His works which show nature in action, little buzzing bees, scattered leaves have a certain relationship with mundane human life. Titled second spring, his new series depicts lush green forests in a personally accentuated style. The artist attempts to convey the message of oneness, the symbiosis between all forms of nature, in a holistic manner through his work. The intricate, deep and indispensable connection of different forms of life, their dependence on each other for survival is seamless. With an obvious affinity for his subject, the artist weaves natural elements together into ecstatic collages. His exhibition Second Spring is on at Gallery G.
This other intiative spread healing with its focus and objective. Art has always had a history of being a medium which is used for healing. If one can closely associate one form, the Thangka paintings are used as mediums to heal. With an ambition to create art as a medium to heal, the ambitious Antra Bhargava in association with Artmantram have come up with the NIMHANS Art project. It was Antra’s brainchild after a conversation with Dr Sheshadri, she put forward a suggestion that they use art to create a more welcoming and educational environment for children at the OPD. Art as therapy for mental health issues has been widely accepted as a technique that is very effective. Antra explains, “He warmly welcomed my suggestion but indicated his inability to obtain the requisite funding for the same as they had scarce resources in the hospital, for which priority allocation was towards staff and equipment. I was determined to lead the initiative, called the Rejuvenation Project for the paediatric department, by fundraising and working with groups of volunteers.”

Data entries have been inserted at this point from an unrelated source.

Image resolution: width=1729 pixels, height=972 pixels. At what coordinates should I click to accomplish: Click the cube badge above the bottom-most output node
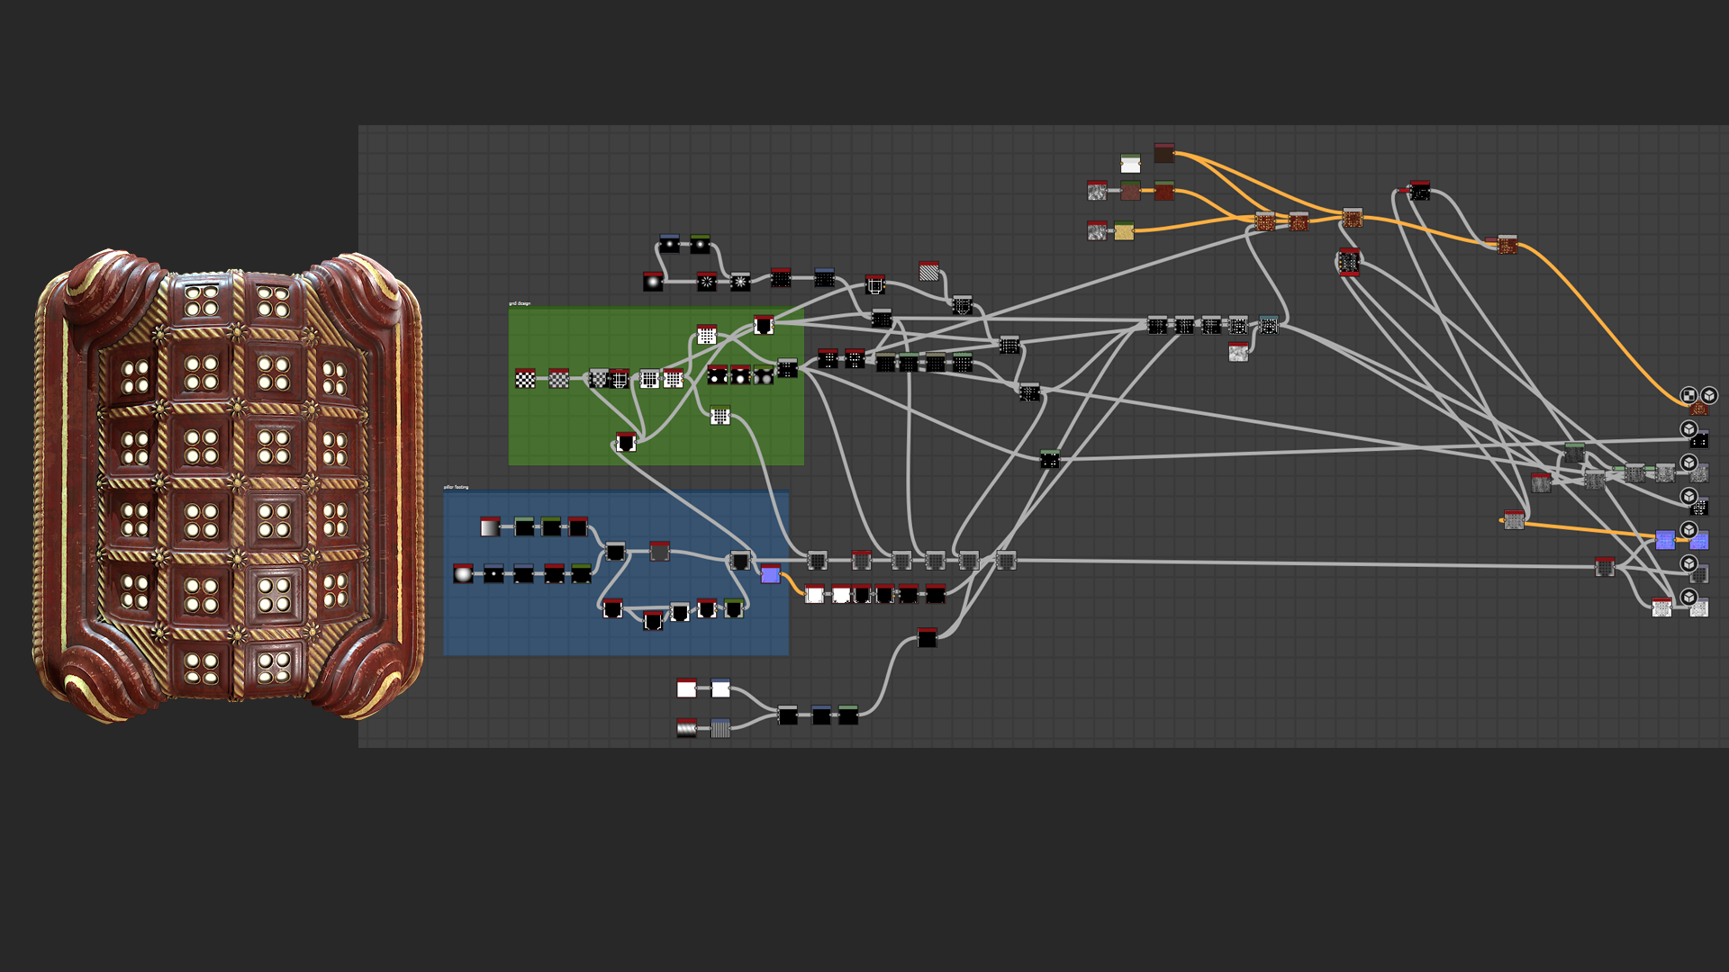[x=1688, y=597]
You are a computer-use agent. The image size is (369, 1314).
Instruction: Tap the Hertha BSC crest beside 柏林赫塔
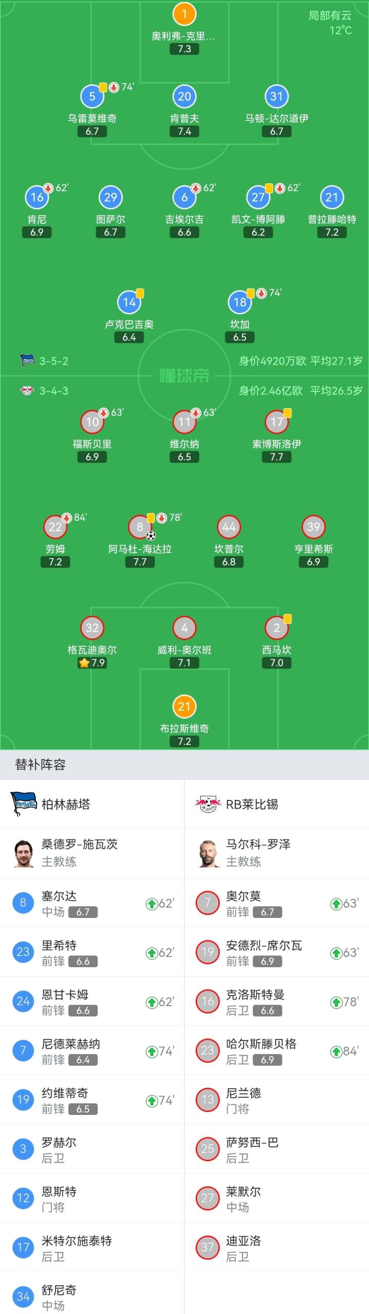click(x=24, y=804)
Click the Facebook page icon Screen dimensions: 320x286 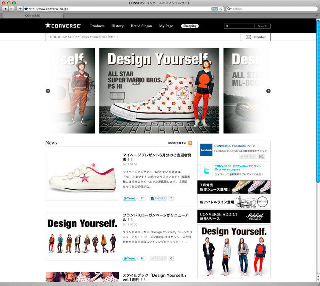click(x=206, y=150)
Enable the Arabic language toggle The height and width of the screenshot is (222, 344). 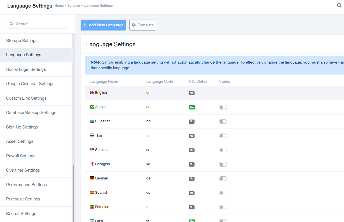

There are two main parts of the space still untouched that require more formal work in terms of design and landscaping. Antra says that it is their ambition to create an aerial display in the indoor atrium and an outdoor covered play area for the children that visit the outpatient department. Antra adds that together they intend to create a legacy through art to heal thousands of children through this process project. Jija Harisingh, the president of Artmantram with her team has been actively involved to ensure this is a success story.
— The show is on till February 28.
— The writer is an art expert and curator.